READ: Who are these four cardinals who wrote the ‘dubia’ to the Pope?

“At the center of Amoris Laetitia there is the crisis of the real family. The message is that, despite the wounds and the failures, it is worth it to bet on the family. And then what do we do? Love as God does. And how do we show this attention for those who are wounded? With pardon, which is the great strength of love,” he added. 

Forte said the proposals in Amoris can be summarized as welcoming, accompanying, discerning, and integrating. 

Last May the Archbishop revealed how Pope Francis told him during the Synod on the Family to avoid speaking “plainly” about the question of admitting remarried divorcees to Holy Communion, because doing so would make a “terrible mess.”

Forte claimed that the pope told him: “If we speak explicitly about communion for the divorced and remarried, you do not know what a terrible mess we will make.

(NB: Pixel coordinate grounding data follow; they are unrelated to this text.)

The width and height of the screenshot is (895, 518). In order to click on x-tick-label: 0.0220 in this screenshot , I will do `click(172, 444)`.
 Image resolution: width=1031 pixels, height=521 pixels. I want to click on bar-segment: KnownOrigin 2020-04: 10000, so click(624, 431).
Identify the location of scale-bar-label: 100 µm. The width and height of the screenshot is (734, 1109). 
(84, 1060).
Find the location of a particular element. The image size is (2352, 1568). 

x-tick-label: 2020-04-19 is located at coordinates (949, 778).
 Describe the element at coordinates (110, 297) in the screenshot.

So we won’t speak plainly, do it in a way that the premises are there, then I will draw out the conclusions.” 

Cardinal Gerhard Muller, the head of the Vatican’s Congregation for the Doctrine of the Faith, issued a strong rebuke earlier this year against those who use Amoris to justify Communion for those in adulterous unions. 

“Adultery is always a mortal sin and the bishops who create confusion about this must study the doctrine of the Church,” he said at that time. 

Müller said that Communion for civilly-divorced-and-remarried Catholics is not possible, as St. John Paul II’s exhortation Familiaris Consortio presented it: “Of course, this cannot be overcome because it is not only a positive law of John Paul II, but he expressed an essential element of Christian moral theology and the theology of the sacraments.”

The Catholic Church teaches that the faithful may receive Holy Communion if they have the proper disposition, namely that they be in the state of grace (free from mortal sin). The Church follows the teaching of St. Paul in this matter where he states that the one who “eats the bread or drinks the cup of the Lord in an unworthy manner will be guilty of profaning the body and blood of the Lord.” 

St. Paul teaches that the one who receives Communion unworthily “eats and drinks judgment upon himself.”